3. Don’t mess with the system

The final step – and we can’t emphasise this enough – is to leave the savings alone and don’t spend them.

Start removing money or cancelling those important direct debits and standing orders and you could find yourself with a shortfall when the 0% period ends. Then you’ll have to pay interest on the remaining balance – which defeats the object entirely.

4. Reap the benefits

A sofa with a delightful assortment of scatter cushions

With our sofa, sticking £76 a month in a 1.65% AER savings account would amass approximately £1,853.

Minus our £24 a month repayments, the credit card would still have a balance of £1,824.

The savings should be used to repay this balance, leaving around £29 profit.
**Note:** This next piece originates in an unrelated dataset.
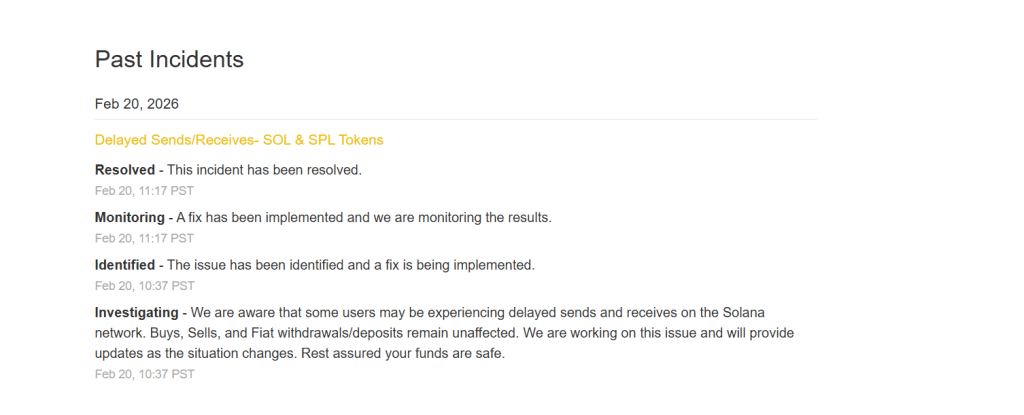Click the timestamp below the Investigating update

[144, 374]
Buying the sofa on a credit card has actually made money, while benefitting from manageable monthly repayments, all for the sake of 10 minutes of internet banking.

Why stop there…?

Ok, so with a 30 quid profit over two years, your credit card isn’t exactly paying for your lavish lifestyle.

But the financially astute and confident – such as keen current account savers – and those with top-paying regular savings accounts linked to their current accounts could potentially achieve interest on the savings of 5-6% AER.

With a 5% return, buying the sofa on a credit card in this fashion would earn around £90 in interest over the two years.

That’s more than enough for a natty set of scatter cushions.